When a CPU is described as being n bits, that usually means that the CPU’s general-purpose registers are of the same width, which is also the word size. In other words, that’s the CPU can effectively deal with data that size natively. Notice that this has no direct relation to memory…yet.
Fundamentally, in order for a particular memory location to be accessed, the memory chip itself needs to receive a set of address bits on the appropriate address pins. Take a look at the diagram below for example: it is the pin assignment from an SRAM memory chip on which I’ve outlined all the address pins :
As long as the chip is powered, receives the relevant address bits and the appropriate control signals, then the manner in which that address was generated or handled doesn’t matter: you could potentially hook up those pins to DIP switches and use those to generate the appropriate address signals, no processor required.
One of the simplest ways to generate the address bits for a memory chip would be to pipe the contents of a processor register to those address pins over a bus. Doing so requires no extra circuitry, and is probably the the reason why people associate a processor’s “bitness” to the amount of memory it can address. Yes, this approach would net you a memory pool 4GiB wide using a 32bit processor. But it is not the only way to do it.

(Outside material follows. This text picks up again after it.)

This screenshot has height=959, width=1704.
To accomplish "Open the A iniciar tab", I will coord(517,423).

For starters, you could simply use two registers to contain a single address and then pipe the contents of both directly to those address pins, using either a wider address bus or doing so in two+ steps, placing the address chunks in a buffer before sending them to the memory chip. This was notably what the Z80 did combining 8bit registers when it needed to do any kind of 16bit data/address manipulation. Using this approach, a 32bit CPU can access 64bits worth of address space.

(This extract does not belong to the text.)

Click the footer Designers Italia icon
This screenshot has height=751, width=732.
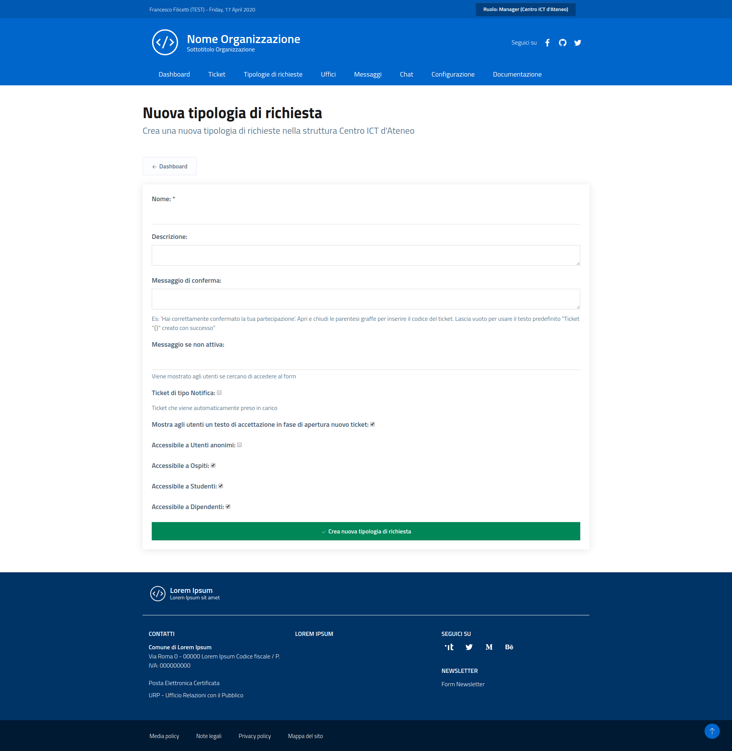(x=449, y=647)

This was also the approach used in Intel’s PAE extension for X86 to an extent, where a 32bit CPU would use 64bit pointers, handled internally as two 32bit chunks as a consequence of the machine’s architecture.

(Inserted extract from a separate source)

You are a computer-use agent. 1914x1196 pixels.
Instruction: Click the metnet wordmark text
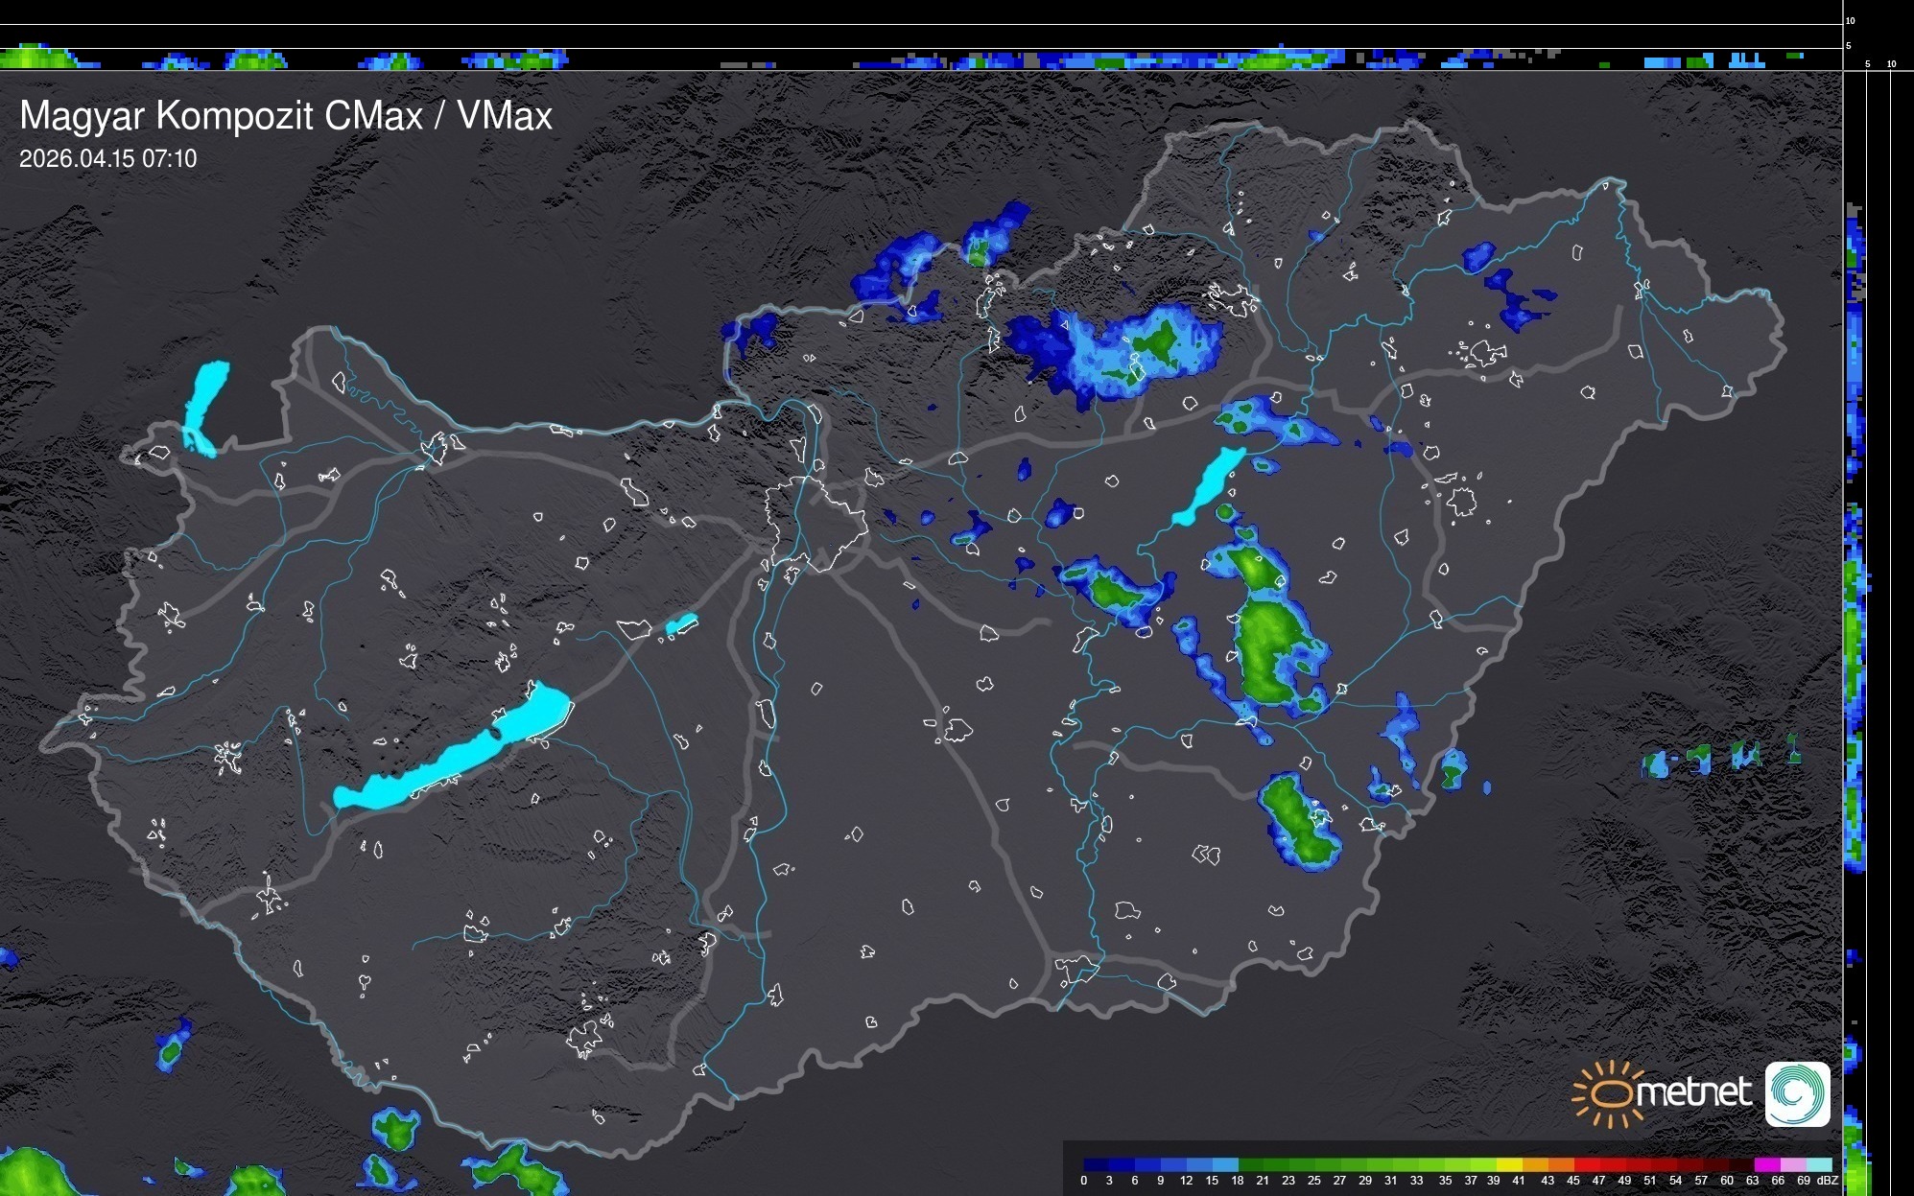pyautogui.click(x=1693, y=1092)

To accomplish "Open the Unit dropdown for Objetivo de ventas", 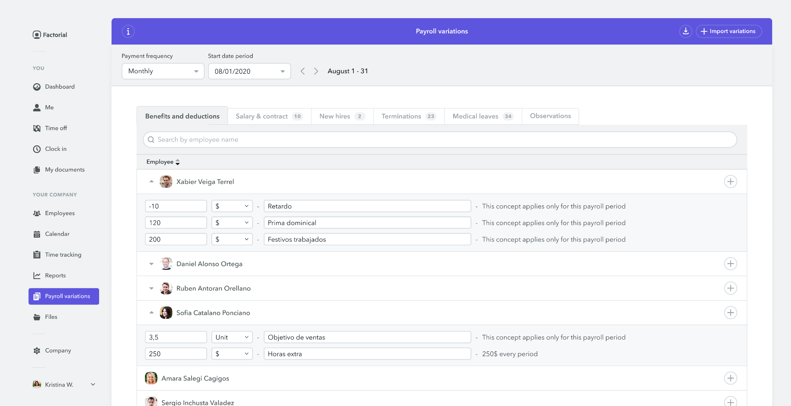I will pos(232,337).
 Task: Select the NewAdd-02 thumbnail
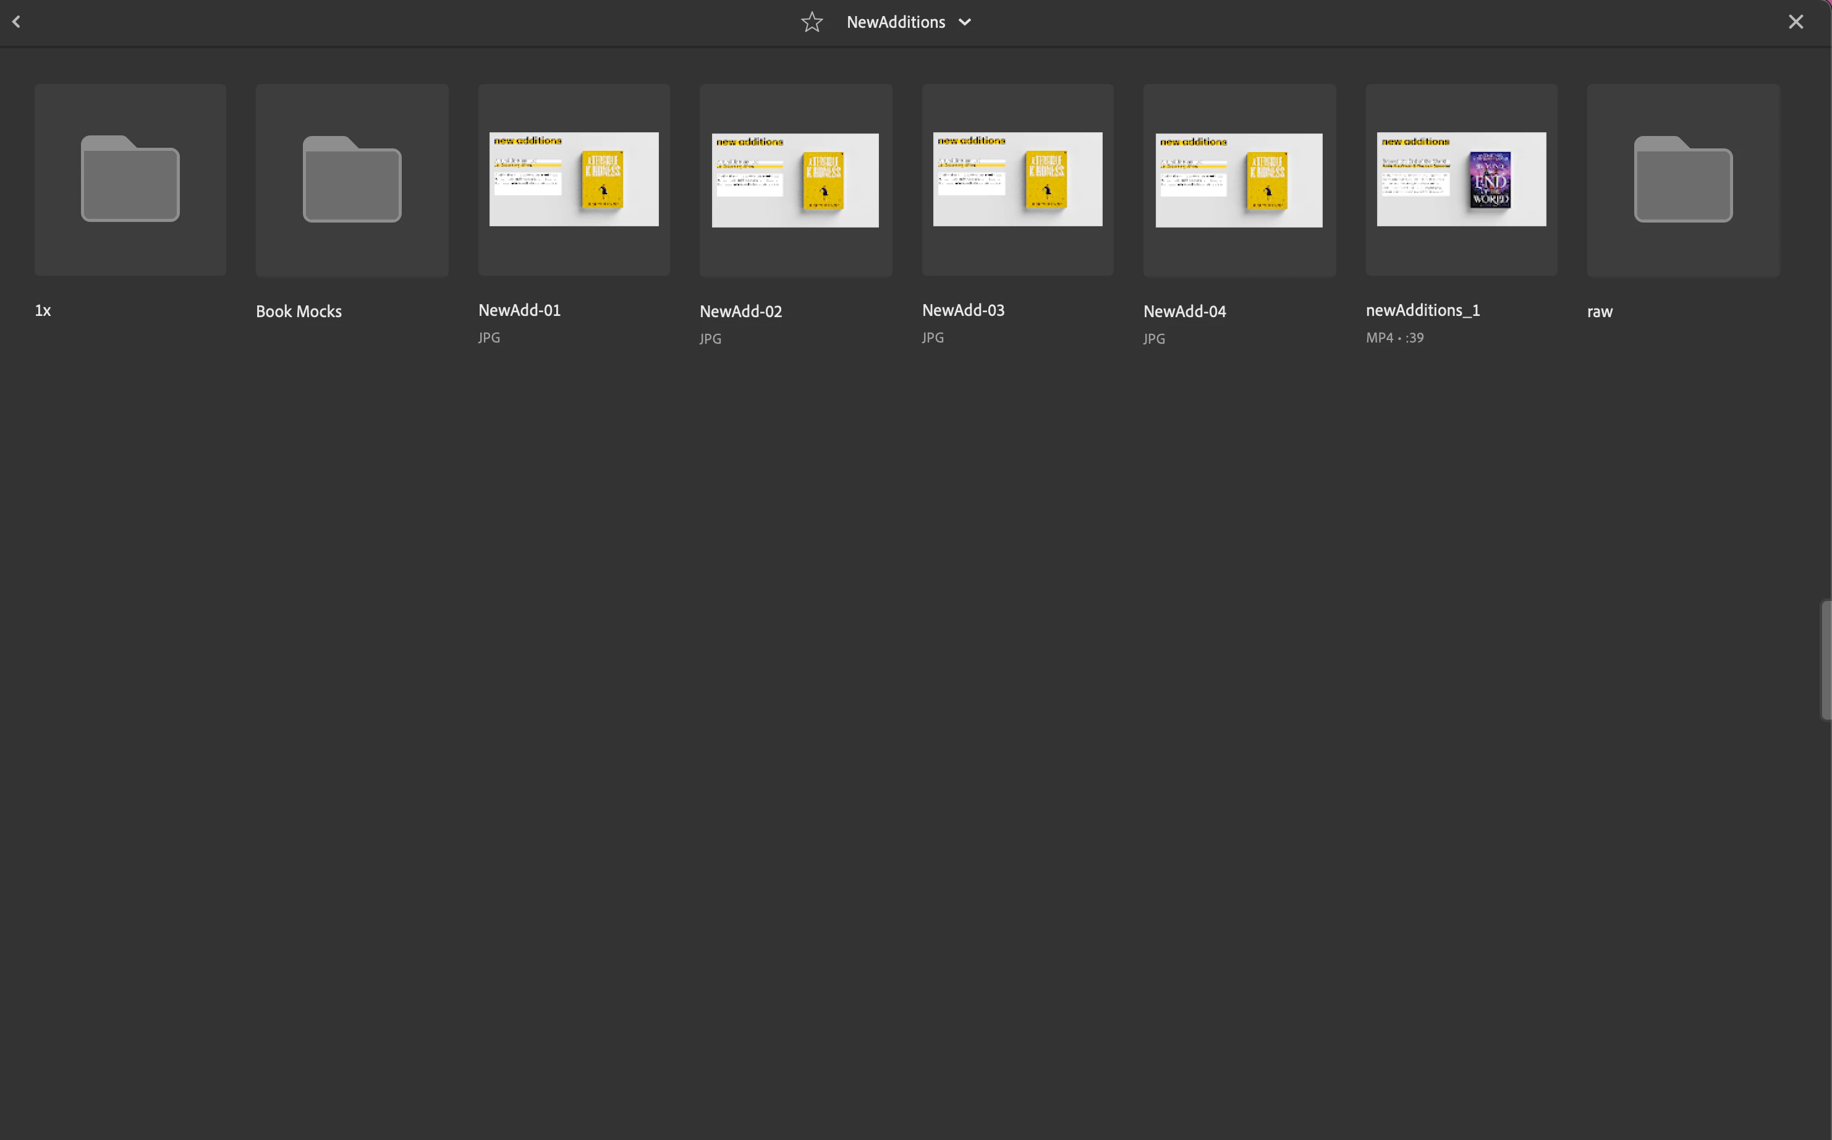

But there are even more ways to do it, such as bank switching: the Commodore 64 used a 6502-based CPU (8bit data, 16bit address) capable of addressing 64KiB of memory total. With a few tricks they managed to fit 64K of RAM and the required I/O within that address space (the MMU could notably tell if the software needed to access I/O or RAM). With the introduction of the Commodore 128, Commodore needed to find a way to make the 6502 access 2^17 bytes of address space. The solution was bank switching: the 128K address space was split in two 64K chunks (“banks”) which the CPU could access as normal. Whenever the 6502 needed to read/write data in the other bank, the programmer could write to a specific control register on the C128 to swap the current bank for the other.
That approach was notably used by many old cartridge-based consoles such as the NES, enabling the use of fairly large cartridges which were normally too large to fit within the section allocated to cartridge ROM in the CPU’s address space. Again, writing to specific registers would instruct separate circuitry to swap banks in and out of the CPU’s view.
image from Wikipedia
Intel’s 8086 and 8088 took an interesting (but seemingly infuriating) approach to solving the problem, combining aspects of bank switching and the approach of splitting addresses into chunks capable of being stored in registers. Despite being a 16bit CPU architecture, this scheme allowed these processors to access a 20bit (1MiB) address space. When wanting to access memory, a programmer would first write to a 16bit segment register, loading the address of the base of a so-called segment. When multiplied by 16 (a 4 position left shift), the contents of this segment register would give the base address of a 64KiB window of sorts within the 20bit address space, which could be accessed conventionally by the 16 bit Instruction pointer/PC. It’s a lot like the bank switching scheme discussed previously except that the beginning and end addresses of a bank are not fixed and can be relocated. This is called a segmented address space.
There are potentially even more schemes to look into, but I won’t look at every one of them. And of course, this is all assuming you’re dealing with a byte-addressable processor: seeing as though a 32bit address can distinguish 2^32 different memory locations of arbitrary size, a word-addressable processor with a 4KiB word size would be able to access 16TB of memory without needing to do anything complex.